Input for this task:
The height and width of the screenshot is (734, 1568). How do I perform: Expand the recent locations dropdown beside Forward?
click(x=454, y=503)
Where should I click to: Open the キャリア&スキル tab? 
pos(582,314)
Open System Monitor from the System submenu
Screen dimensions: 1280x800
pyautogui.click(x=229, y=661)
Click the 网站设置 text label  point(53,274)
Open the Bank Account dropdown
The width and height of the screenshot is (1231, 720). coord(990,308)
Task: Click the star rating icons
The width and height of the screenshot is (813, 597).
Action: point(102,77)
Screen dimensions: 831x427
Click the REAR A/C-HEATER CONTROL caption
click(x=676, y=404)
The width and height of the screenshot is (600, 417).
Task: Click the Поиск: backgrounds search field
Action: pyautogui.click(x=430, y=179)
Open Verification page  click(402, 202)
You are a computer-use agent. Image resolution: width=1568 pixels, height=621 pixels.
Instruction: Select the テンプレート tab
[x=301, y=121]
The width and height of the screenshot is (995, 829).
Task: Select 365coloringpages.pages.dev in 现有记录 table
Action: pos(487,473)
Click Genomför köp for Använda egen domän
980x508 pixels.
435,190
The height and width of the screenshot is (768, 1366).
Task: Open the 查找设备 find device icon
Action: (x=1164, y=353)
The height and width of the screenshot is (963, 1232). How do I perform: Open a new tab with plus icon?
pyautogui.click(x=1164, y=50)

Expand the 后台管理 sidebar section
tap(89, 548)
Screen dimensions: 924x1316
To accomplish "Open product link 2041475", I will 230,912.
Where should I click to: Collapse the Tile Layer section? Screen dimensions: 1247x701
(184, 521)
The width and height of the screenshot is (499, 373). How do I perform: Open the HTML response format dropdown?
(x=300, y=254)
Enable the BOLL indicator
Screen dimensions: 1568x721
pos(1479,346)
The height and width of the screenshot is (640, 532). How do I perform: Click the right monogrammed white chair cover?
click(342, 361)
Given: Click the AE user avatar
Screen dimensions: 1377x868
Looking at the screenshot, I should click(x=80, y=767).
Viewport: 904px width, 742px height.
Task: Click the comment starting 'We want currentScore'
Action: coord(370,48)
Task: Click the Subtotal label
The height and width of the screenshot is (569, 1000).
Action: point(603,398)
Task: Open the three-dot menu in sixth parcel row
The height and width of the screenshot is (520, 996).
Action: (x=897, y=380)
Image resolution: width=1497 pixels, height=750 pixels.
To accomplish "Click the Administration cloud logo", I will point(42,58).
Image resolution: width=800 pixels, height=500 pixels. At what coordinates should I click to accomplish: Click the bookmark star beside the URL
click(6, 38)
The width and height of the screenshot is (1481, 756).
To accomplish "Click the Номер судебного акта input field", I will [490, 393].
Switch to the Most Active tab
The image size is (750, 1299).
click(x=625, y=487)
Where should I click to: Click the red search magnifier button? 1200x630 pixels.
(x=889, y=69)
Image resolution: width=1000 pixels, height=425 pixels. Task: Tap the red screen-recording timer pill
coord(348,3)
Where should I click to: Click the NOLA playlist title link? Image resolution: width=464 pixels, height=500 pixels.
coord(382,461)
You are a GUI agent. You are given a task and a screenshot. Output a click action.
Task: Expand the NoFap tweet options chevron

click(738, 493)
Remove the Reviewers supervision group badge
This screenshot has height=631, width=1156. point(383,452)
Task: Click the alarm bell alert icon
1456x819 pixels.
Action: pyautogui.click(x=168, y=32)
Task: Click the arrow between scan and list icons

Your assignment:
Each entry shown above is to be duplicated exactly.

Task solution:
The height and width of the screenshot is (734, 1568). How do I perform: Expand the recent locations dropdown beside Forward?
click(x=454, y=503)
Where should I click to: Open the キャリア&スキル tab? 
pos(582,314)
Open System Monitor from the System submenu
Screen dimensions: 1280x800
pyautogui.click(x=229, y=661)
Click the 网站设置 text label  point(53,274)
Open the Bank Account dropdown
The width and height of the screenshot is (1231, 720). coord(990,308)
Task: Click the star rating icons
The width and height of the screenshot is (813, 597).
Action: point(102,77)
Screen dimensions: 831x427
Click the REAR A/C-HEATER CONTROL caption
click(x=676, y=404)
The width and height of the screenshot is (600, 417).
Task: Click the Поиск: backgrounds search field
Action: pyautogui.click(x=430, y=179)
Open Verification page  click(402, 202)
You are a computer-use agent. Image resolution: width=1568 pixels, height=621 pixels.
Instruction: Select the テンプレート tab
[x=301, y=121]
The width and height of the screenshot is (995, 829).
Task: Select 365coloringpages.pages.dev in 现有记录 table
Action: pos(487,473)
Click Genomför köp for Använda egen domän
980x508 pixels.
435,190
The height and width of the screenshot is (768, 1366).
Task: Open the 查找设备 find device icon
Action: (x=1164, y=353)
The height and width of the screenshot is (963, 1232). How do I perform: Open a new tab with plus icon?
pyautogui.click(x=1164, y=50)

Expand the 后台管理 sidebar section
tap(89, 548)
Screen dimensions: 924x1316
To accomplish "Open product link 2041475", I will 230,912.
Where should I click to: Collapse the Tile Layer section? Screen dimensions: 1247x701
(184, 521)
The width and height of the screenshot is (499, 373). How do I perform: Open the HTML response format dropdown?
(x=300, y=254)
Enable the BOLL indicator
Screen dimensions: 1568x721
pos(1479,346)
The height and width of the screenshot is (640, 532). How do I perform: Click the right monogrammed white chair cover?
click(342, 361)
Given: Click the AE user avatar
Screen dimensions: 1377x868
Looking at the screenshot, I should click(x=80, y=767).
Viewport: 904px width, 742px height.
Task: Click the comment starting 'We want currentScore'
Action: coord(370,48)
Task: Click the Subtotal label
The height and width of the screenshot is (569, 1000).
Action: point(603,398)
Task: Open the three-dot menu in sixth parcel row
The height and width of the screenshot is (520, 996).
Action: (x=897, y=380)
Image resolution: width=1497 pixels, height=750 pixels.
To accomplish "Click the Administration cloud logo", I will point(42,58).
Image resolution: width=800 pixels, height=500 pixels. At what coordinates should I click to accomplish: Click the bookmark star beside the URL
click(6, 38)
The width and height of the screenshot is (1481, 756).
To accomplish "Click the Номер судебного акта input field", I will [490, 393].
Switch to the Most Active tab
The image size is (750, 1299).
click(x=625, y=487)
Where should I click to: Click the red search magnifier button? 1200x630 pixels.
(x=889, y=69)
Image resolution: width=1000 pixels, height=425 pixels. Task: Tap the red screen-recording timer pill
coord(348,3)
Where should I click to: Click the NOLA playlist title link? Image resolution: width=464 pixels, height=500 pixels.
coord(382,461)
You are a GUI agent. You are given a task and a screenshot. Output a click action.
Task: Expand the NoFap tweet options chevron

click(738, 493)
Remove the Reviewers supervision group badge
This screenshot has height=631, width=1156. point(383,452)
Task: Click the alarm bell alert icon
1456x819 pixels.
Action: pyautogui.click(x=168, y=32)
Task: Click the arrow between scan and list icons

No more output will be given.